Congestionamento intenso na Rodovia dos Imigrantes durante feriado do Dia do Trabalho.
(Imagem: gerado por IA)
O feriado do Dia do Trabalho começou com um teste de paciência para milhares de motoristas que escolheram as praias da Baixada Santista como destino. No início da tarde desta quarta-feira (1º), o cenário nas principais rodovias que ligam a capital paulista ao litoral é de retenção intensa. Segundo dados atualizados pela concessionária Ecovias, que administra o Sistema Anchieta-Imigrantes (SAI), os pontos de lentidão somados já ultrapassam a marca dos 40 quilômetros, transformando o trajeto que normalmente dura uma hora em uma jornada de tempo incerto.

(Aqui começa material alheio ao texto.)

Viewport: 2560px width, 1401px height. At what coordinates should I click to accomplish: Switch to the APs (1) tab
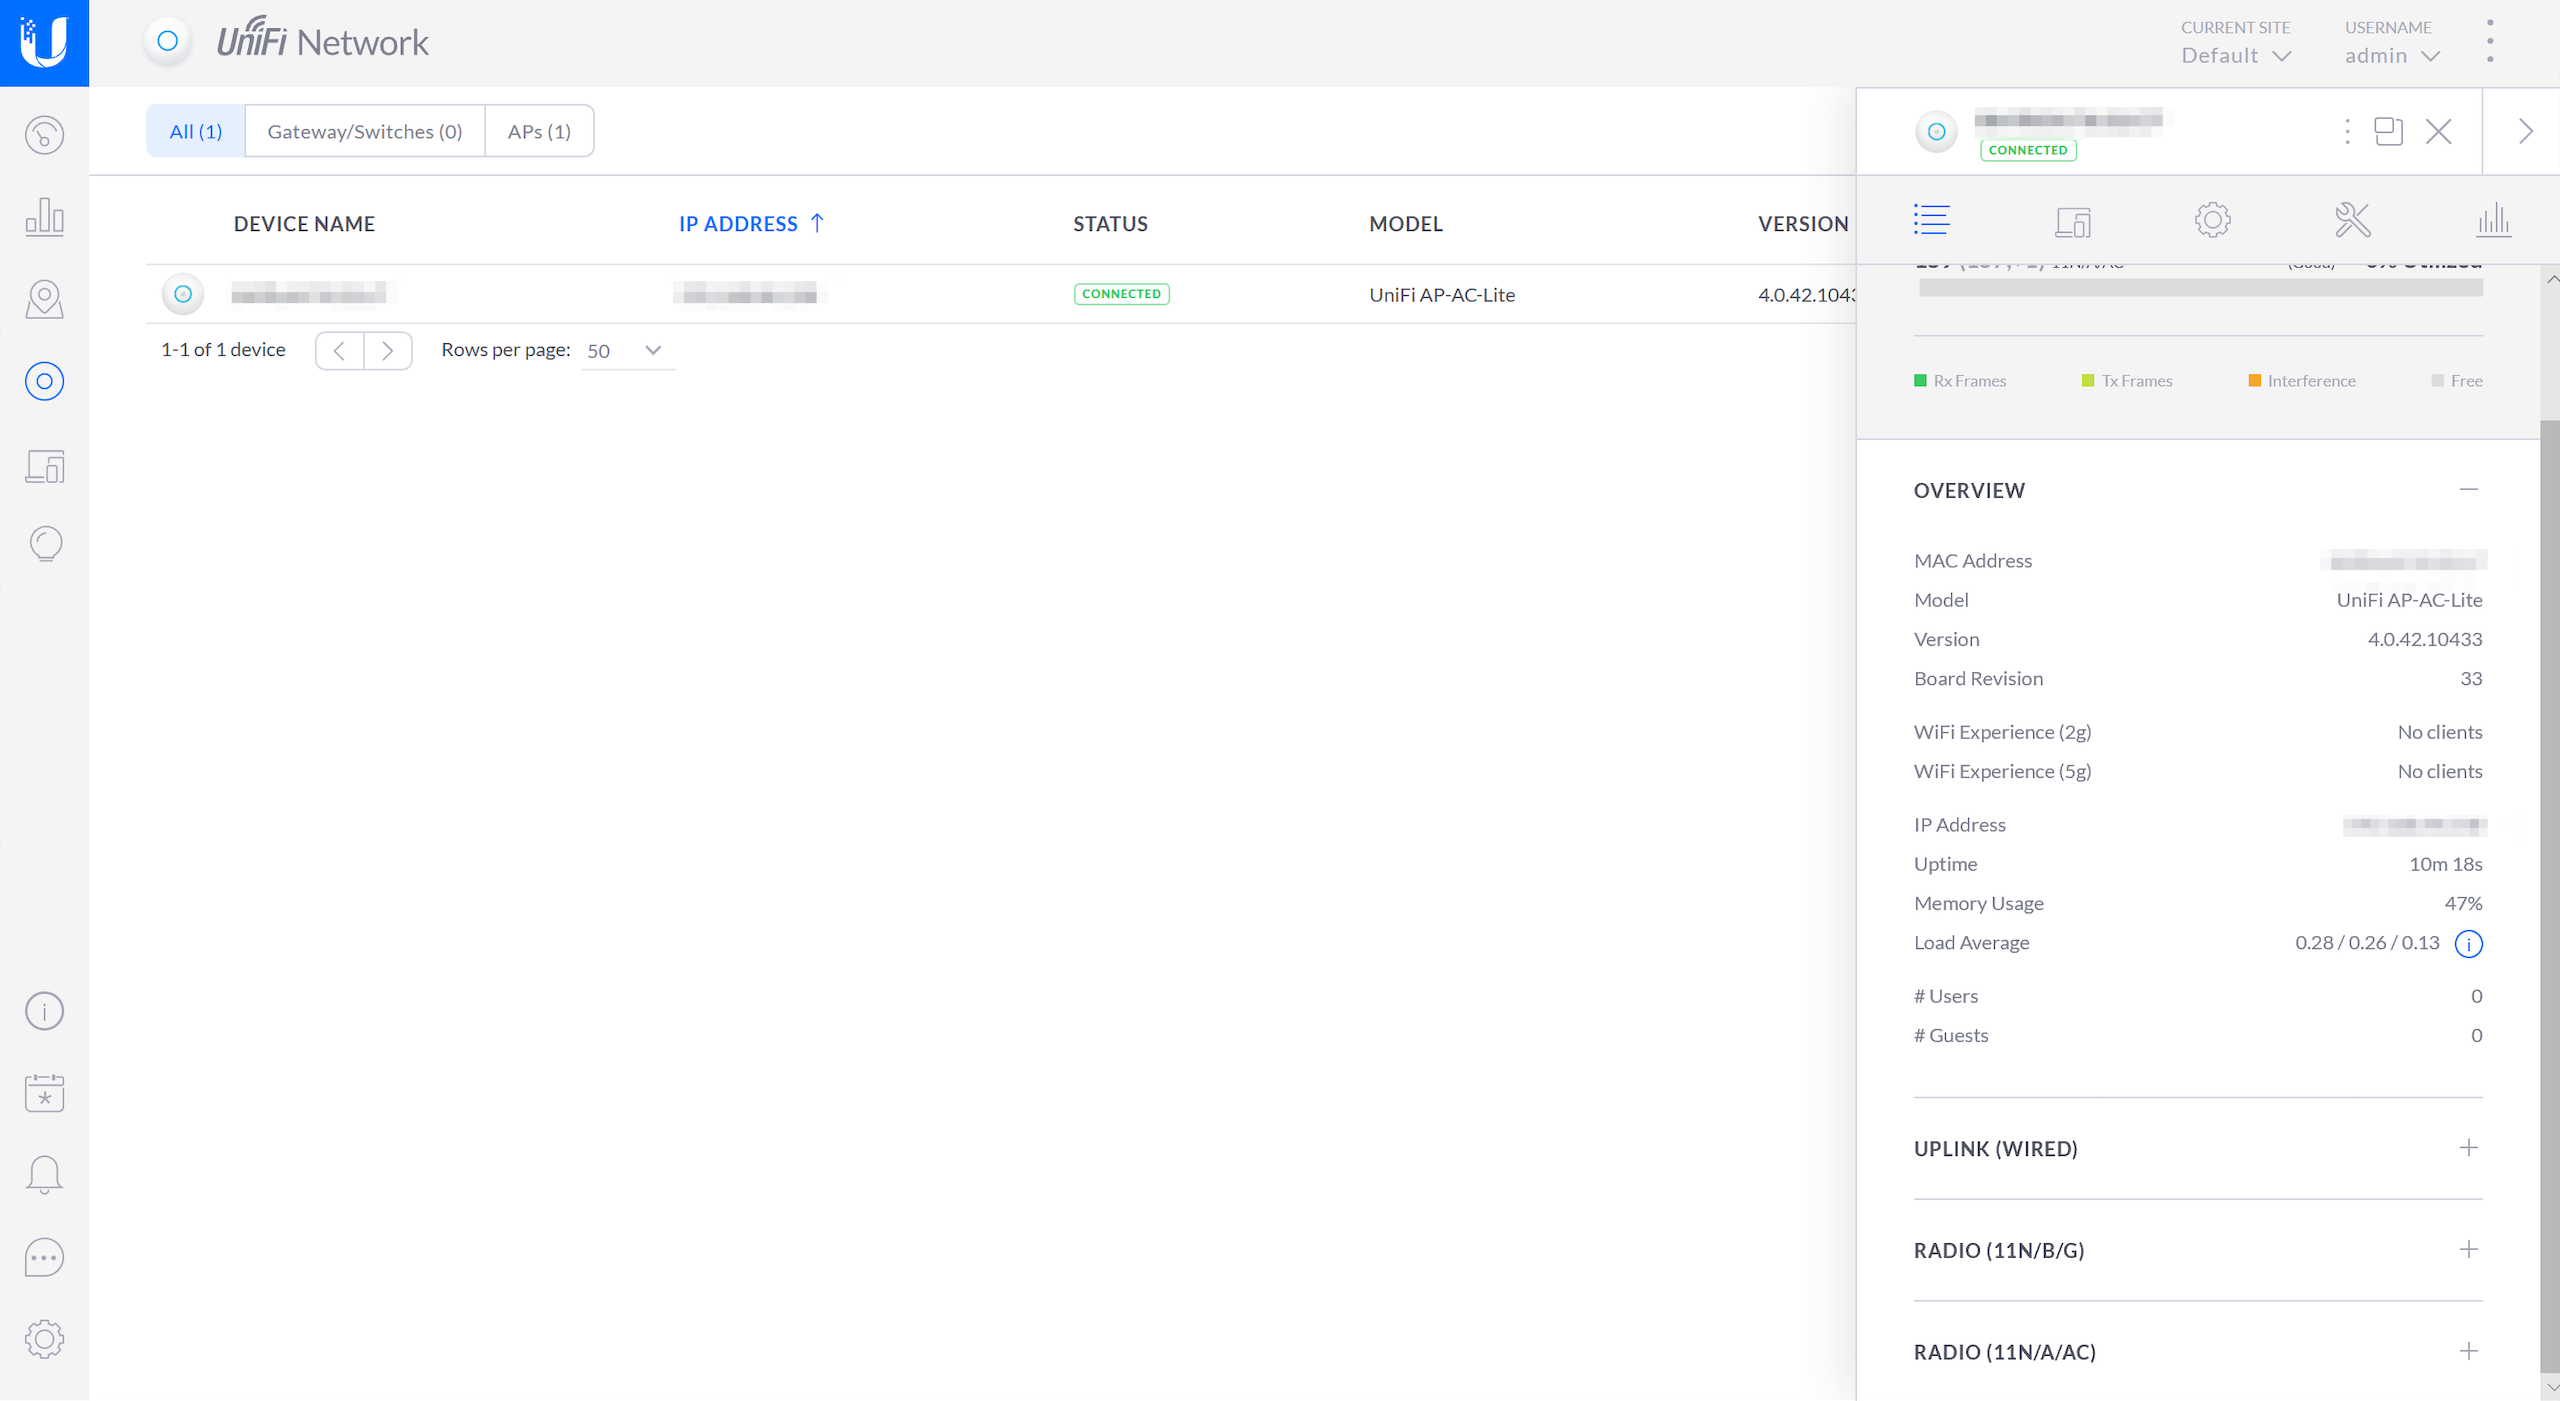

O gargalo na Rodovia dos Imigrantes
A Rodovia dos Imigrantes (SP-160) concentra os maiores problemas. O fluxo de veículos é tão elevado que a concessionária precisou manter a Operação Descida (7x3). Nesse esquema, as duas pistas da Anchieta e a pista sul da Imigrantes são utilizadas para quem segue em direção ao litoral, enquanto apenas a pista norte da Imigrantes fica disponível para quem sobe a serra. Mesmo com sete faixas dedicadas à descida, a demanda supera a capacidade de escoamento da via.
Os principais pontos de parada ocorrem no trecho de serra, onde o excesso de veículos causa o efeito sanfona. Motoristas relatam que, em alguns trechos, o velocímetro não ultrapassa os 20 km/h. A situação é agravada pela visibilidade que, embora estável em alguns pontos, exige atenção redobrada devido à característica úmida da região da Serra do Mar.
Reflexos na Via Anchieta
A Via Anchieta (SP-150) também não escapa do trânsito pesado. Tradicionalmente utilizada por veículos pesados e caminhões, a rodovia acaba recebendo uma parcela significativa de veículos de passeio quando a Imigrantes atinge seu limite crítico. Na Anchieta, o congestionamento se concentra principalmente na chegada a Santos e na interligação com o Planalto, onde o fluxo proveniente do Rodoanel encontra as faixas da rodovia estadual.
A Polícia Rodoviária Estadual reforça o alerta para que os condutores evitem utilizar o acostamento para tentar fugir das filas. A prática, além de ser uma infração gravíssima com multa pesada, coloca em risco a passagem de veículos de emergência e pode causar acidentes, o que travaria completamente o sistema.
O que esperar para o restante do dia
A tendência é que o volume de carros permaneça alto até o final da tarde, quando muitos turistas de "bate e volta" ou que decidiram viajar de última hora terminam de descer a serra. A Ecovias monitora o sistema por meio de câmeras e equipes de pista, mas não há previsão imediata de melhora significativa antes do pôr do sol.
Para quem ainda não saiu de casa, a recomendação é checar os canais oficiais da concessionária e considerar o adiamento da partida para o período noturno, caso as condições climáticas e de segurança permitam. É essencial verificar os níveis de combustível e fluidos do veículo, já que o tempo de exposição no congestionamento aumenta o risco de superaquecimento e pane seca.
Continuidade e monitoramento
Este feriado de 1º de maio serve como um termômetro para o setor de turismo da Baixada Santista, que espera ocupação hoteleira próxima dos 80% em cidades como Santos e Guarujá. O impacto do trânsito reflete diretamente na economia local, mas traz desafios logísticos para as administrações municipais lidarem com o aumento repentino da população flutuante.
O acompanhamento do retorno também exigirá planejamento. Com o feriado caindo no meio da semana, a expectativa é que o fluxo de subida se divida entre a noite desta quarta-feira e a manhã de quinta-feira para aqueles que precisam retornar ao trabalho na capital e Grande São Paulo.